[Source passage]:
Elliotte Rusty Harold
To my thinking, a release candidate is believed to be done. All
features are complete and no unshippable bugs are known. An RC is
posted to give users a chance to shake out any unknown bugs. If no
unknown bugs are found then the RC is the release, module a version
change.

A milestone, by contrast, is a step on the way and is definitely not
feature complete.

The way you're describing Maven's milestone releases they sound like
the outcome of a big bang release process. There are certain features
that have to go in to a milestone, and the product won't ship until
they're done. Only, some features and bug fixes are needed before then
so you ship the product anyway and call it a milestone. It's a bit of
a wishy washy middle ground.

As a user I find this scheme confusing. I'd prefer a more
straightforward versioning scheme: if it's ready for end users then
there's no classifier, just 3.0.0, 3.0.1, 3.1.0, etc. If it's not call
it 3.1.0-beta or some such. It doesn't make a big difference to the
code that gets shipped when, just how it's labeled for end users.

As a developer I definitely prefer to release features and bug fixes
sooner rather than later. I also find smaller, more frequent releases
a lot easier to manage than once a year big bang releases. As long as
the external facing API is stable--in the case of Maven this
essentially means the syntax of the pom.xml file--there's no reason
not to ship with every significant improvement. If you're planning on
10 improvements in a product, and two are done, ship it, assuming none
of the remaining eight are going to break anything incompatibly. Ths
does assume the release process is automated and lightweight, but
that's a good thing to have in any case.

On Tue, Nov 12, 2019 at 10:21 PM Tibor Digana <[hidden email]> wrote:

>
> Elliote,
>
> It is stable. We do not want to break users, but we split the global
> picture for the version Y.0.0 into multiple complete stages (not
> incomplete!), but the Y.0.0 becomes a bunch of these Mx.
> It does not mean that a bugfix is incomplete or appears across multiple
> versions.
> I think you have another view and another scope of the work in your mind.
>
> For me Mx is only a naming conventions.
> This team is calling it milestone Mx and not RCs.
> Many OSS projects are releasing RCs. Not sure why we do not.
>
> If the Wildfly project is going to cut a new major version, they release
> RC.
> For me it is a kind of "give it a try in users" and then they fix the
> realistic issues which could not be found by the integration tests.
> And then they have nice version. Somebody can still use the RC and he will
> never see a bug because not everybody is using different versions of
> JMS/Artemis publisher and subscriber.
>
> So the model can be anything but this model does not mean that we want to
> intentionally break the users.
> We can propose more alternatives and finally the result will be naming
> conventions, when/how to use them....

[Dataset extract]:
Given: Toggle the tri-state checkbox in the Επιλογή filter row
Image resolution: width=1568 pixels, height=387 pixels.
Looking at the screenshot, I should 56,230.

[Requirements]:
(a) In one to three sentences, explain why a release candidate is posted, according to the versioning discussion.
(b) Rewrite the versioning discussion from "Elliotte Rusty Harold" up to and including "feature complete.", substituting "undiscovered bugs" for "unknown bugs".
(c) Pick up the versioning discussion where it stops and continue writing it.

[Results by task]:
(a) A release candidate is believed to be done: all features are complete and no unshippable bugs are known. It is posted to give users a chance to shake out any unknown bugs, and if none are found it becomes the release.

(b)
Elliotte Rusty Harold
To my thinking, a release candidate is believed to be done. All
features are complete and no unshippable bugs are known. An RC is
posted to give users a chance to shake out any undiscovered bugs. If no
undiscovered bugs are found then the RC is the release, module a version
change.

A milestone, by contrast, is a step on the way and is definitely not
feature complete.

(c)
>
> T
>
> On Tue, Nov 12, 2019 at 1:01 PM Elliotte Rusty Harold <[hidden email]>
> wrote:
>
> > I'm a little nervous about this is being messages to and being
> > understood by developers. How stable is a milestone release? If it's
> > not stable, they shouldn't be seeing as abroad an adoption as they
> > are. If it is stable, then why not give it a full release as 3.0.0.
> > (or whatever) and add more in 3.1.0, 3.2.0, etc.?
> >
> > On Tue, Nov 12, 2019 at 6:51 AM Tibor Digana <[hidden email]>
> > wrote:
> > >
> > > Hi Elliotte,
> > >
> > > I am also using milestones in Surefire, as you may have noticed, because
> > > the complete work is too big and for one release.
> > > As for instance, milestones are fantastic for the major versions like in
> > > 3.0.0 because it is the only chance when you can break some backwards
> > > compatibility in plugin configuration.
> > > That's our case. For instance the system properties for config parameters
> > > of plugins share the same because they do not have prefixes. So i put the
> > > prefix in the system property and that's what i break, a little. It was
> > > just an example, but this is the principle that i understand and we
> > > untilize it in the milestones.
> > >
> > > T
> > >
> > > On Mon, Nov 11, 2019 at 7:55 PM Elliotte Rusty Harold <
> > [hidden email]>
> > > wrote:
> > >
> > > > What is the significance of the M2/M3 classifier in the version
> > > > string? It's not obvious to me whether this is a release version or
> > > > not.
> > > >
> > > > Is there a reason not to call this simply 3.0.0 or 3.0.1?
> > > >
> > > > On Mon, Nov 11, 2019 at 1:50 PM Karl Heinz Marbaise <[hidden email]
> > >
> > > > wrote:
> > > > >
> > > > > Hi,
> > > > >
> > > > > I've seen there are a lot of fixes in the meantime in the current
> > state
> > > > > so I would like to cut a release and the end of the week.
> > > > >
> > > > > So if someone has any objections please raise your hand.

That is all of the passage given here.